PT: Can scientists work to discredit misinformation, and if so, how?
HELFAND: Yes, but it is not easy work. And first it is crucial to make sure our own house is in order. Some years ago Amgen spent a lot of time and money trying to replicate 53 “breakthrough” preclinical and clinical studies of cancer drugs and found that 47 of the studies (89%) were irreproducible. Recently Brian Nosek at the University of Virginia led an effort to replicate the results of 100 psychology experiments described in peer-reviewed publications; two-thirds were irreproducible. An academic culture that allows—even promotes—these outcomes undermines the credibility of science.
Furthermore, when conveying scientific conclusions to an audience of nonscientists, it is essential that we distinguish facts (measurements of the material world with their associated uncertainties) from models and predictions. As Bill Press said in a recent address to AAS, it is important when communicating with the public that we separate the fact-discovery mechanism of science from the values of science (reliance on evidence, logical reasoning, and so on). I, like most scientists, treasure both, but people don’t like to be preached at concerning their values. Thus I think we need to be very careful in how we go about communicating our scientific understanding of the world.

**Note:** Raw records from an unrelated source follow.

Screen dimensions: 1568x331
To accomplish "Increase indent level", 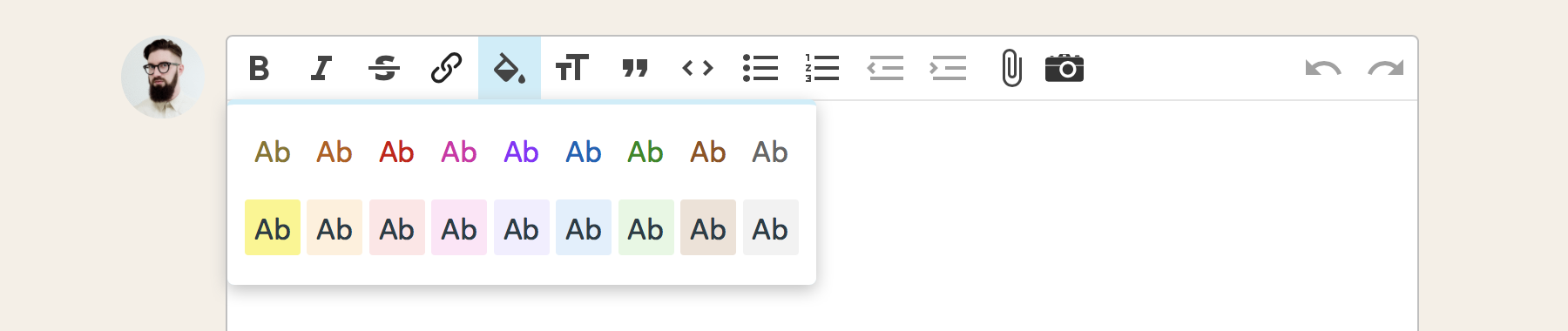I will 949,68.
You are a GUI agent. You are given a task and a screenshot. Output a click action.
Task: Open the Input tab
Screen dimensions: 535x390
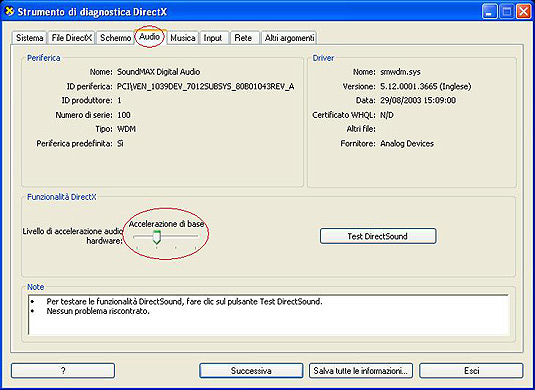213,38
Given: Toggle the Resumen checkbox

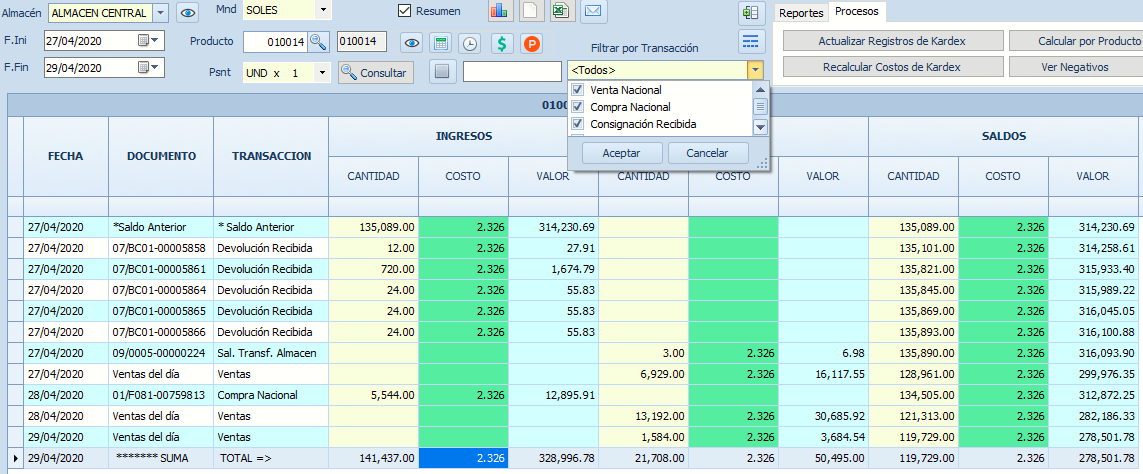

PT: You include two “interludes” in the book—one on “Numbers” and another on “Logic and Language.” How do these topics relate to the habits of mind your book seeks to cultivate?
HELFAND: It is my view that a respect for numbers and the precise use of language are essential first steps in cultivating the habits of mind necessary to combat misinformation. The mainstream media misuse numbers every day. A billion and a trillion are just big numbers to most journalists and the public they misinform, but it matters whether a tax proposal costs $4 billion or $4 trillion. And incidentally, why was it decided that the appropriate way to price any piece of legislation is over a decade, far beyond the predictive horizon of economists, making the numbers meaningless?
PT: What is your next project?
HELFAND: I plan to write a book on the myriad uses of both stable and radioactive isotopes in the reconstruction of history. From art forgeries to archaeology, the history of human diet to paleo-climatology, and the evolution of the solar system to the universe itself, physicists have developed a number of fascinating techniques that allow a quantitative reconstruction of past events. The idea is to recount, in a series of detective stories, how tiny isotopic differences allow us to establish that a painting is a fake or to chart the spread of maize cultivation across the Americas.